1.4.4 抑菌活性物质的热稳定性、酸碱稳定性和紫外光稳定性测定参考文献[20]方法进行。
1.4.4.1 热稳定性将 SL01 无菌发酵液于不同温度 (40、60、80、100 ℃) 下处理 30 min。以未经热处理的发酵液作为对照。
1.4.4.2 酸碱稳定性将 SL01 无菌发酵液用 1 mol/L的盐酸和 1 mol/L 氢氧化钠溶液调节至不同 pH 值 (2、4、6、8、10 和 12) ,静置 30 min,然后将 pH 值调回发酵液的自然 pH 值 (pH=7) 。以未经处理的发酵液作为对照。

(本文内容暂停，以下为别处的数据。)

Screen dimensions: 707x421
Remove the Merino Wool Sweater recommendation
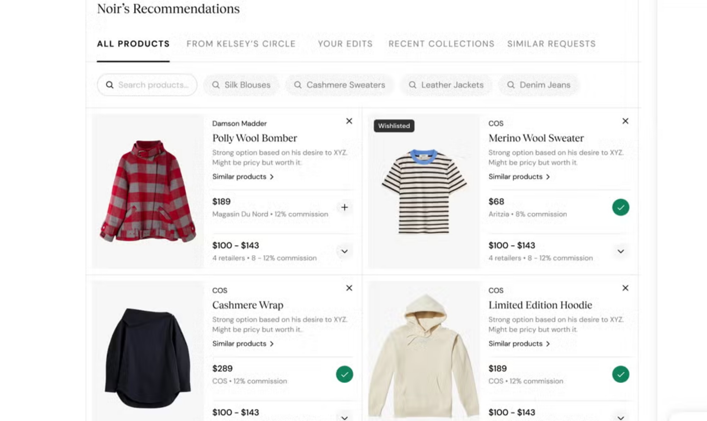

1.4.4.3 紫外光稳定性将 SL01 无菌发酵液放在 20 W 紫外灯下照射不同时间 (2、4、6、8、10 和 12 h)。以未经紫外光照射的 SL01 无菌发酵液作为对照。
以上 3 种稳定性的检测均采取 1.4.2.1 节中方法,测量 SL01 无菌发酵液对苹果树腐烂菌所产生的抑菌圈直径。
1.5 数据统计运用 Microsoft Excel 2010 对原始数据进行统计,通过 SPSS 19.0 中 Duncan 氏方法比较数据差异显著性。
2 结果与分析 2.1 菌株 SL01 的抑菌谱抑菌活性测定结果 (表 2) 显示:在供试 10 种病原真菌中,菌株 SL01 具有广谱的抑菌活性,对多种植物病原菌均有较强的抑制作用。其中,对苹果树腐烂菌、尖孢镰刀菌和灰葡萄孢的抑制率达到 80% 以上;对大丽轮枝菌、立枯丝核菌和梨状毛霉的抑制率达到 70% 以上。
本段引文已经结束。